An attacker referred to as “ph1ns” posted a hyperlink on a hacking discussion board to a stolen database containing worker attendance knowledge from Acer Philippines. The database reportedly included staff’ names, usernames, passwords, roles, departments, employer’s identify, birthdates, cellular numbers, and e-mail addresses.
Ph1ns stated they weren’t promoting the info, however providing it at no cost to anybody .
Is the free entry to the stolen knowledge a sign that the attacker doesn’t assume that the stolen info is simple to monetise or an altruistic act by Ph1ns?
Your guess is pretty much as good as mine. However the hack of the unnamed third-party vendor was claimed to have occurred beneath the banner of “#OpEDSA” – a motion calling for political change within the Philippines, which has focused firms within the nation.
It is price underlining that the stolen knowledge was not taken straight from Acer, and there was no proof of a breach within the firm’s techniques.
As an alternative, it seems that the corporate managing Acer Philippines worker attendance knowledge suffered its personal safety breach. After all, that’s little consolation for staff who will probably be understandably sad that their private particulars have fallen into the palms of hackers and are being shared through hacking boards.
In a assertion posted on Twitter, Acer Philippines additionally emphasised that no buyer knowledge was uncovered because of the leak.

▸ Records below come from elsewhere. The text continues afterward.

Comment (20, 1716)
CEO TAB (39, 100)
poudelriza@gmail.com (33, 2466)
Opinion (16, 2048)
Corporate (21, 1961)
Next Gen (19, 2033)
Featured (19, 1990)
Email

That is actually a silver lining for Acer laptop computer patrons. And a greater state of affairs than virtually ten years in the past when Acer’s ecommerce web site was hacked permitting hackers to steal clients’ particulars, together with (gulp!) fee card info.
Acer can as soon as extra argue that it wasn’t its infrastructure that was hacked, however it has suffered safety breaches prior to now – together with a $50 million ransomware assault, the theft of 60GB price of recordsdata from its Indian servers.
All companies must safe their techniques and have faith that the info entrusted to 3rd events will probably be stored safely out of the attain of hackers.